Nesta sexta-feira 16/01, o presidente dos Estados Unidos, Donald Trump, explicou o motivo de seu apoio à presidente interina da Venezuela, Delcy Rodríguez, declarando que “no Iraque, todos foram demitidos e depois se tornaram o Estado Islâmico”.
Um dia antes, Rodríguez havia se encontrado em Caracas com o diretor da CIA, John Ratcliffe, reunião essa confirmada pela própria agência, que inclusive publicou uma fotografia do momento.
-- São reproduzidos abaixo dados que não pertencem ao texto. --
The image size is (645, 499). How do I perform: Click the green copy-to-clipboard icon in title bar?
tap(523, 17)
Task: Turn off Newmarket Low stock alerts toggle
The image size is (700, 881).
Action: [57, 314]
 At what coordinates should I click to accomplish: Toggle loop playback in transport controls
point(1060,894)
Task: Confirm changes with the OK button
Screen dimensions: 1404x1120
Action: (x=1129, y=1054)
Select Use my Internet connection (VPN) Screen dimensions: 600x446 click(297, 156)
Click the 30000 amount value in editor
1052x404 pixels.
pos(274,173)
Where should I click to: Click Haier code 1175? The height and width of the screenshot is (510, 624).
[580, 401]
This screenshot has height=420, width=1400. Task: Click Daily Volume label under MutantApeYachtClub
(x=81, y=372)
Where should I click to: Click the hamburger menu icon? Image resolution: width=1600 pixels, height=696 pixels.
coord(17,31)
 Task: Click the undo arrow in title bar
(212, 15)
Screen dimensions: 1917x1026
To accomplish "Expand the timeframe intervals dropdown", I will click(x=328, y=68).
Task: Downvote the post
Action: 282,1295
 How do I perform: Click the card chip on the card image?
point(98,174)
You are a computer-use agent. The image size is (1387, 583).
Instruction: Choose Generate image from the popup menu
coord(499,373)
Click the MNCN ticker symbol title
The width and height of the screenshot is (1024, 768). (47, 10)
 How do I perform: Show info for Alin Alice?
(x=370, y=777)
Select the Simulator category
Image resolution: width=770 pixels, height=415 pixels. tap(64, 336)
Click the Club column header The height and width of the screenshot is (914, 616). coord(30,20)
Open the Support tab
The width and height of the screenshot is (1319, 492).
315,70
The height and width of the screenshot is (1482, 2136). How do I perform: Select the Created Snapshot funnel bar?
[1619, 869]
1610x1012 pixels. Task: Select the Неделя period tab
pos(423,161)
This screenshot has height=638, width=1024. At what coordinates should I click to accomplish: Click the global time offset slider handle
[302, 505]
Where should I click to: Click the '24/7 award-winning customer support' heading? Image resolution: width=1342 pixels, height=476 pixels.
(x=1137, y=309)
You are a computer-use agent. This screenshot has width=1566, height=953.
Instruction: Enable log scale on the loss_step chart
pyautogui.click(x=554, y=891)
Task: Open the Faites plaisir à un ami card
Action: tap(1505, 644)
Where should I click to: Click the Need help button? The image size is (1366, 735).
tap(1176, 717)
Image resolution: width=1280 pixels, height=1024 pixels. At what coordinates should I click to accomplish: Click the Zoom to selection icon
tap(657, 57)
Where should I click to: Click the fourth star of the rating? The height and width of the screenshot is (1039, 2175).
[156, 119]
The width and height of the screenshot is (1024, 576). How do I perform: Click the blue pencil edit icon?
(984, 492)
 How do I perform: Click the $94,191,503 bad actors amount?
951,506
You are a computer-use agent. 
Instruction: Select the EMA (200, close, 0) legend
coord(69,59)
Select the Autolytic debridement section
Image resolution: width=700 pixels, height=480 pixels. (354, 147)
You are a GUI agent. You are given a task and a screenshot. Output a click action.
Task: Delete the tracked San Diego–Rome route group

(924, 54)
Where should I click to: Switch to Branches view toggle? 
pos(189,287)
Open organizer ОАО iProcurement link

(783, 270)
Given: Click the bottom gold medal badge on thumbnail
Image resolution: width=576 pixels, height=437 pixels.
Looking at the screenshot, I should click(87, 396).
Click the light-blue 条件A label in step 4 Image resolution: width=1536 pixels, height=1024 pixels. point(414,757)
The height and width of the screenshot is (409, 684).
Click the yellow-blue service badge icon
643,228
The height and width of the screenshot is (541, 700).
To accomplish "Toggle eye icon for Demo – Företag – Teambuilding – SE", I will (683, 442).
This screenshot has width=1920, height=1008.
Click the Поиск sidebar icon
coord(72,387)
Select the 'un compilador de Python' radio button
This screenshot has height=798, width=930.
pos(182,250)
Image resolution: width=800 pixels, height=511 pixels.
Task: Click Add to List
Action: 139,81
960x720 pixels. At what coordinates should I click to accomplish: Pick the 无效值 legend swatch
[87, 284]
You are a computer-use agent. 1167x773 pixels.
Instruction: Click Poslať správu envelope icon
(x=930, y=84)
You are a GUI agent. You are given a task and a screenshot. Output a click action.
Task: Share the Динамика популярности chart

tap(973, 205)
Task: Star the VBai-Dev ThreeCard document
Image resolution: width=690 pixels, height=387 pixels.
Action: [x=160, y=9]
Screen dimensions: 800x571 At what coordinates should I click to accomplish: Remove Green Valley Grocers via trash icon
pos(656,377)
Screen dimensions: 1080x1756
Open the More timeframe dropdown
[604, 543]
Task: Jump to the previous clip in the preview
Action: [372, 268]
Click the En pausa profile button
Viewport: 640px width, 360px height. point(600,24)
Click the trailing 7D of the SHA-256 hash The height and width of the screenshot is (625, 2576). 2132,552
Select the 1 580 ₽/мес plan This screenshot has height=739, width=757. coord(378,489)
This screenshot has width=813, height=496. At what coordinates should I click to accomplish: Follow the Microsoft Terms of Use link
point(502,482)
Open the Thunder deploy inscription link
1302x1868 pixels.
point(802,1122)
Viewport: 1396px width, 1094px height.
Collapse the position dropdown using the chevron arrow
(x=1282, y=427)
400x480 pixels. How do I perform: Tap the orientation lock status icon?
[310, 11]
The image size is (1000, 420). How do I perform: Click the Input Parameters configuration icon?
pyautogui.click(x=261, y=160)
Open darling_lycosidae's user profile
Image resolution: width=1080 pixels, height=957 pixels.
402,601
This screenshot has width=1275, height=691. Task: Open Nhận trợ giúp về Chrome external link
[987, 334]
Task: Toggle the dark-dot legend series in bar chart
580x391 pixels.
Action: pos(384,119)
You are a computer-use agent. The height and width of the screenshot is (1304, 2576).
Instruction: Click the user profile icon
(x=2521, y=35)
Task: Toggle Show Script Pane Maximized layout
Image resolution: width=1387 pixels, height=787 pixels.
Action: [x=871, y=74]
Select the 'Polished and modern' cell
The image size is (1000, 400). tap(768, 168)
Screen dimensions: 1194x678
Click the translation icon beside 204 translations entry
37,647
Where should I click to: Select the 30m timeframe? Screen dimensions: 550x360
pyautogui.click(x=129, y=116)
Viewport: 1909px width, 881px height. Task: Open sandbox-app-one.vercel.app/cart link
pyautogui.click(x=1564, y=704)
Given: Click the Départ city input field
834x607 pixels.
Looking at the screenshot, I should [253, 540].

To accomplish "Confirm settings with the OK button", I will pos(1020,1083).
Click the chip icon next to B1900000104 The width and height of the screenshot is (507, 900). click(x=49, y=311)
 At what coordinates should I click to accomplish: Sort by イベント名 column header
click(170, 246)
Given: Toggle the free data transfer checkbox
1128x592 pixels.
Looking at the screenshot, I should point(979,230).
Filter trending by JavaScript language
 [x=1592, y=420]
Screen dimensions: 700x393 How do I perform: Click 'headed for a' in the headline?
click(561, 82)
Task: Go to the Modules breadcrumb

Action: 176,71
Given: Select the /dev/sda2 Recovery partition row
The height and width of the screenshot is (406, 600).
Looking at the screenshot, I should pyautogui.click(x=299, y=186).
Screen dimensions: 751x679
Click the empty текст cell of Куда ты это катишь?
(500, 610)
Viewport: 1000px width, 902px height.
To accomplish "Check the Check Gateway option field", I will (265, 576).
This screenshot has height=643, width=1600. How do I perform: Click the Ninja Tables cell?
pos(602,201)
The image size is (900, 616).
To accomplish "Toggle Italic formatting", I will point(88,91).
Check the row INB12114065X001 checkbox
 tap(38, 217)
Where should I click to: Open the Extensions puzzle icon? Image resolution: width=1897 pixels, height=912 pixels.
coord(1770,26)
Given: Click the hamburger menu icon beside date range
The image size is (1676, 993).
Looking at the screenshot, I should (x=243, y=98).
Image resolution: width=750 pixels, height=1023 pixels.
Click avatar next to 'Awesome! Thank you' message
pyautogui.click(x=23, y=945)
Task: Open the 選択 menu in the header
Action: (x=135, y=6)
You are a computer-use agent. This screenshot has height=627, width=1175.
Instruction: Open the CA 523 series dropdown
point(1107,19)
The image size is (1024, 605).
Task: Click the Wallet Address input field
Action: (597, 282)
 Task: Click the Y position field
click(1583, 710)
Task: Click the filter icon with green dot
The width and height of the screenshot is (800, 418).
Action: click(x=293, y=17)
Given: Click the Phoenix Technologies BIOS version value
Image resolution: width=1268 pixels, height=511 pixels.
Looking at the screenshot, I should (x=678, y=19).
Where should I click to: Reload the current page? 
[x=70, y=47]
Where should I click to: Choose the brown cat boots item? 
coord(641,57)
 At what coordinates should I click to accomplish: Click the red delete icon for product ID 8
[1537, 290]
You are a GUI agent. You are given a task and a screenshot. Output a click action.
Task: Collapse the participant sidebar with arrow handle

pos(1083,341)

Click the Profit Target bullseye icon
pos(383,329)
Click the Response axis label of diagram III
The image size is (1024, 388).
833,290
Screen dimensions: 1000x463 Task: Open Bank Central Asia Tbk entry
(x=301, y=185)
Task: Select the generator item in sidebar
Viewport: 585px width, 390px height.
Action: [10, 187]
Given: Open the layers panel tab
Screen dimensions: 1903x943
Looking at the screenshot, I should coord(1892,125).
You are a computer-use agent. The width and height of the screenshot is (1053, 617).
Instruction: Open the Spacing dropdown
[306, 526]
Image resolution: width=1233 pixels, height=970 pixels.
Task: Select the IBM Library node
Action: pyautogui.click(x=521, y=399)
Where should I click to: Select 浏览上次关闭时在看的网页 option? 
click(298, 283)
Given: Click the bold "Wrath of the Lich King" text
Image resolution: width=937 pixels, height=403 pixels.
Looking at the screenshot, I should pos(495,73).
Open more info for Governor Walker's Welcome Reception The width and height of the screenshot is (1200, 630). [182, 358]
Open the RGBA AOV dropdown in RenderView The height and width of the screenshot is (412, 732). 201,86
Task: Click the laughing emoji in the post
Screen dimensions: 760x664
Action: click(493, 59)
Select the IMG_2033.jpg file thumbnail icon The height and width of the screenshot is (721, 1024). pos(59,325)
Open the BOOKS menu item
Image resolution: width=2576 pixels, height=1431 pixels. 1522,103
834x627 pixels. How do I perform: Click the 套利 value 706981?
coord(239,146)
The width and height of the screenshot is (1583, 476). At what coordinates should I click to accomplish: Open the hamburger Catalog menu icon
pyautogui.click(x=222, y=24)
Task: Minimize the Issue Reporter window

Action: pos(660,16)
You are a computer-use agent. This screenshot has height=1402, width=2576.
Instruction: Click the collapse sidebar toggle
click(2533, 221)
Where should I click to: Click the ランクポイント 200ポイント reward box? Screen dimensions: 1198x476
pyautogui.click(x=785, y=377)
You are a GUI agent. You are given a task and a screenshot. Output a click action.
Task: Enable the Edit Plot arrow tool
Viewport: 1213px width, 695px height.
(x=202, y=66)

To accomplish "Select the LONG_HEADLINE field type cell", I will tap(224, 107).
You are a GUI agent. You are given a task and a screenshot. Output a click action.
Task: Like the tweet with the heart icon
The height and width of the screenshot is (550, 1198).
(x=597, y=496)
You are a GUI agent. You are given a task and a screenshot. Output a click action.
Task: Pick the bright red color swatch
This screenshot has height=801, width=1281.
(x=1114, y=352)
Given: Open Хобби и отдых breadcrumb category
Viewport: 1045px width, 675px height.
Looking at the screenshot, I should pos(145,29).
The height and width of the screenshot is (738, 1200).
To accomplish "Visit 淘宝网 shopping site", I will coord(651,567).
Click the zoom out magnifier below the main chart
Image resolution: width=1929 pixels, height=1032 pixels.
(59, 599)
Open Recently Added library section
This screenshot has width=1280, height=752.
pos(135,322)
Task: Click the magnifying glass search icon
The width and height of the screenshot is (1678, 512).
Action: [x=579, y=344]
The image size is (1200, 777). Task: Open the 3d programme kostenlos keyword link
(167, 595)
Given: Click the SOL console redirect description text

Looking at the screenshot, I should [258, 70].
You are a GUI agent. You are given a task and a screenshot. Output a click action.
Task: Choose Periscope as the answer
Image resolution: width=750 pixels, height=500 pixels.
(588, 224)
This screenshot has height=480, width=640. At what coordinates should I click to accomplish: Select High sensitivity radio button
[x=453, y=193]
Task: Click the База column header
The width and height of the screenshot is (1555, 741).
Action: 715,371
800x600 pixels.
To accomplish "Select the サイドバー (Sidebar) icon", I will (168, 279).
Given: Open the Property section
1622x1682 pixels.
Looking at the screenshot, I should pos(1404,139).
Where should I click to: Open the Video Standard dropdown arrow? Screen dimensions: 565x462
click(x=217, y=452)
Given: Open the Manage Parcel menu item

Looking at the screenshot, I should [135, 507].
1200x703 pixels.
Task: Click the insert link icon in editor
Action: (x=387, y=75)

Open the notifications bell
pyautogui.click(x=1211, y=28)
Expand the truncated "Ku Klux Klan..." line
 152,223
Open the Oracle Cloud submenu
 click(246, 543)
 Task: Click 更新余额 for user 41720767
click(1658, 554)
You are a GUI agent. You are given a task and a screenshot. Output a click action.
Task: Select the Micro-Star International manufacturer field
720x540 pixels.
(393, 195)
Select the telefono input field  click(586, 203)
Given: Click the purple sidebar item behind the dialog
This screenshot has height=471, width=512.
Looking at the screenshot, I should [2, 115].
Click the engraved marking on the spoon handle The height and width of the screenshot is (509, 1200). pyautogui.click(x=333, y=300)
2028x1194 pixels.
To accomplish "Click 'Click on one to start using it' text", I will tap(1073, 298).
Paralelamente, a principal figura da oposição venezuelana, María Corina Machado, declarou na sexta-feira que “a Venezuela será livre com o apoio de Trump”, após ter almoçado com ele em Washington no dia anterior, e completou dizendo que voltaria ao país “assim que possível”.

Em outro desdobramento, apenas duas semanas depois da operação dos EUA que culminou na captura de Maduro, o governo americano recomeçou as deportações de venezuelanos: 199 pessoas desembarcaram na tarde desta sexta-feira em Maiquetía (litoral central da Venezuela). Ao mesmo tempo, as tensões entre Estados Unidos e Dinamarca seguem em alta por causa das declarações do presidente americano de que pretende anexar a Groenlândia (território autônomo dinamarquês) “a qualquer custo”.